Instruction:
Rewrite the lines below as a numbered list, starting at the line that contains "You are a computer-use" and ending with the last line. Skip blank lines and leave the pictures out.

Data supplied:
# # # #

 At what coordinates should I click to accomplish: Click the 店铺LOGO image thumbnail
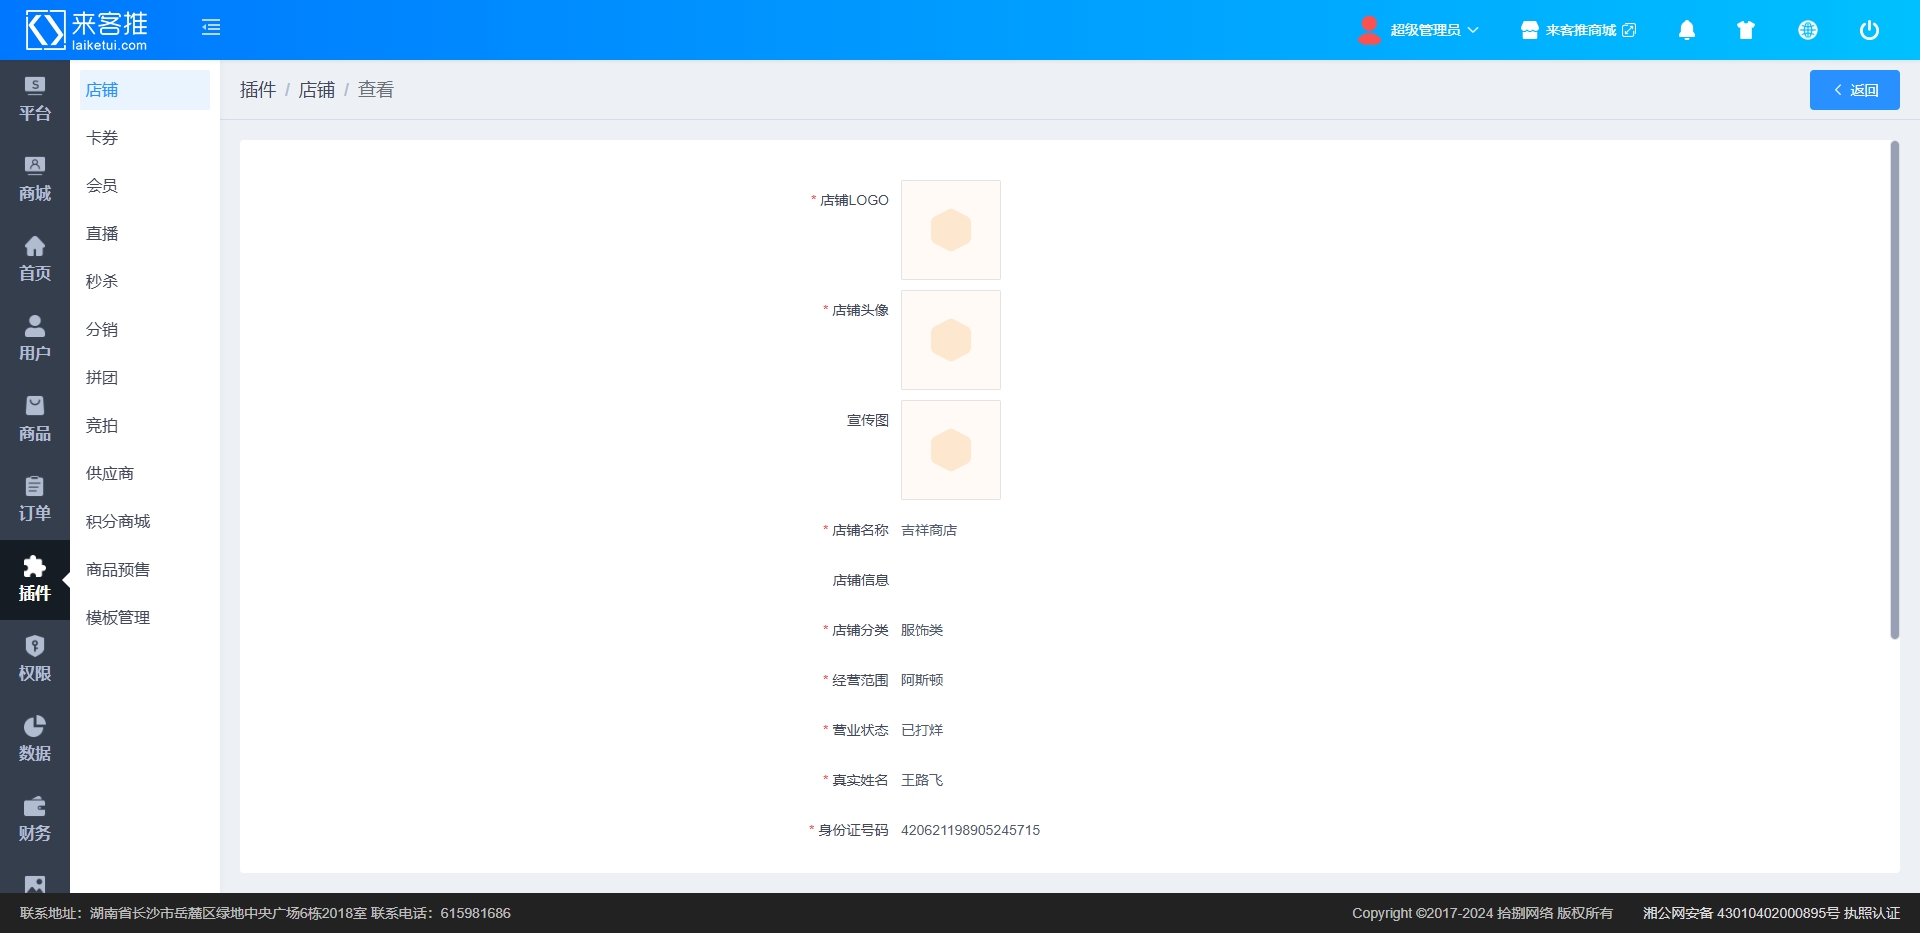tap(950, 230)
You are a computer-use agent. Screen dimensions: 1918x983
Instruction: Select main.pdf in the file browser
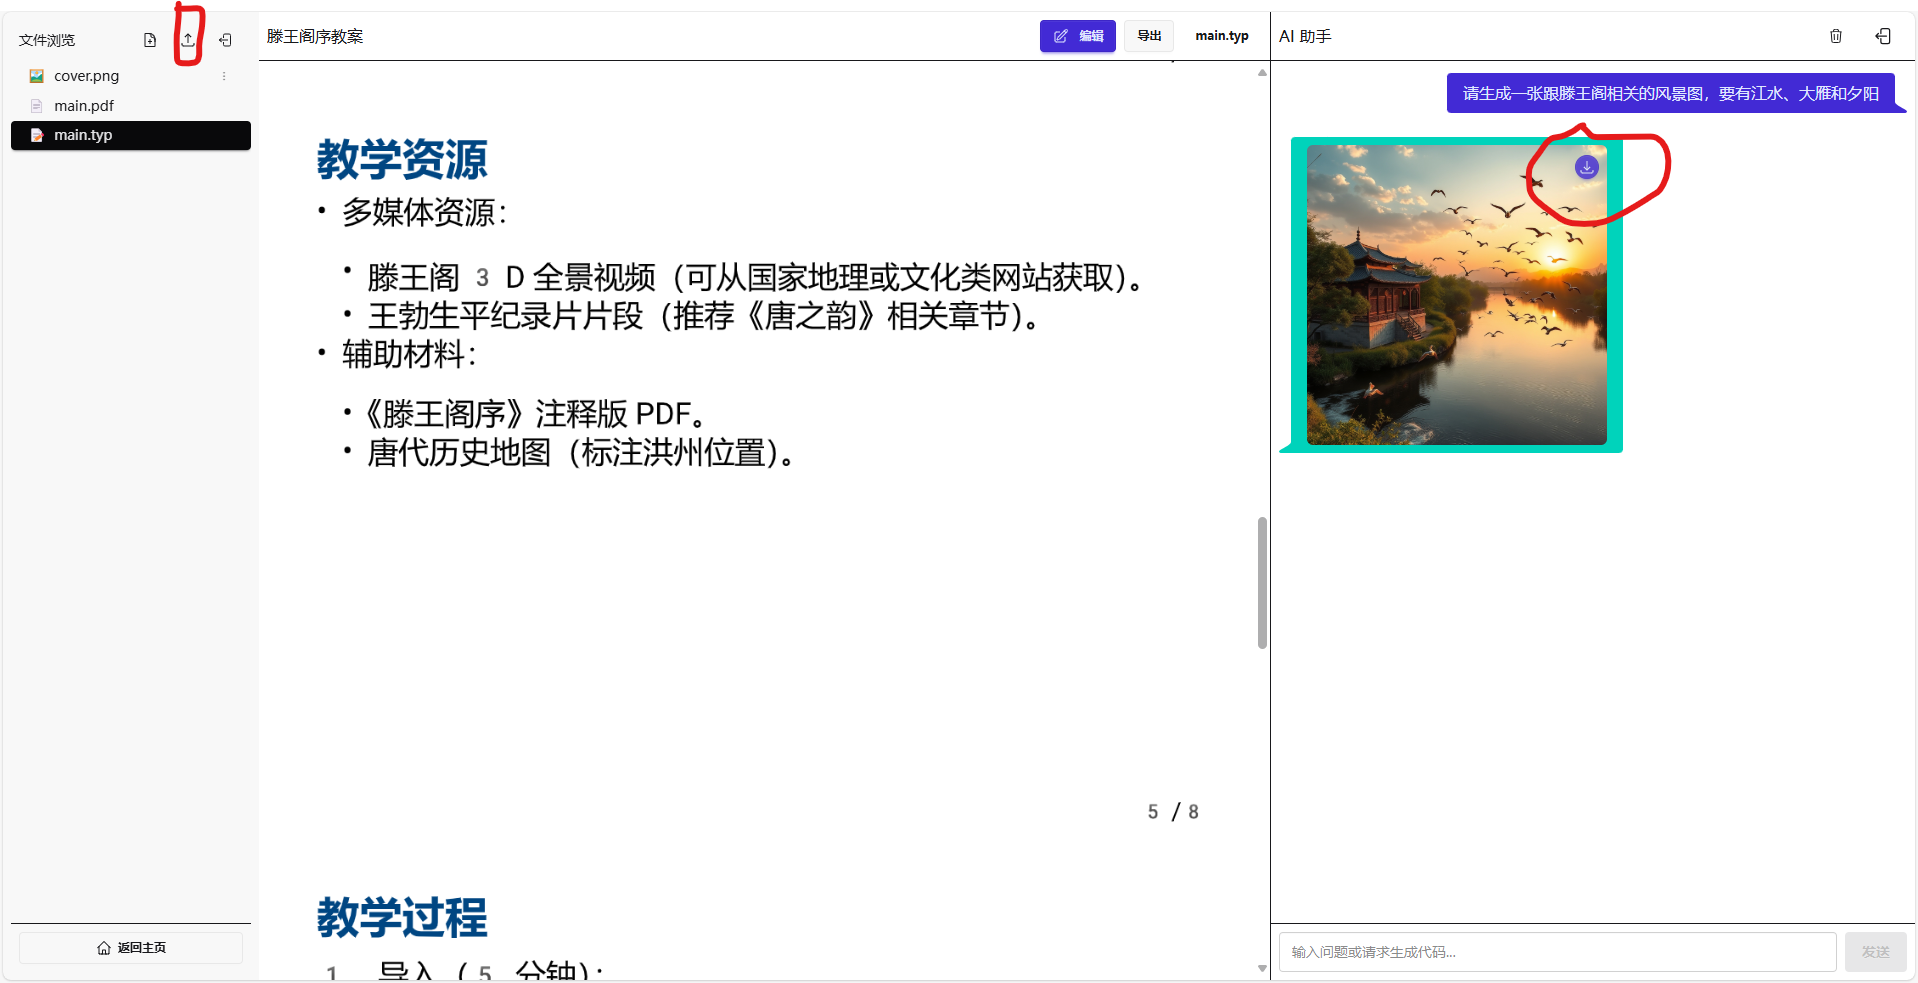(x=82, y=105)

# # # #

Answer:
1. You are a computer-use agent. Screen dimensions: 1918x983
2. Instruction: Select main.pdf in the file browser
3. (x=82, y=105)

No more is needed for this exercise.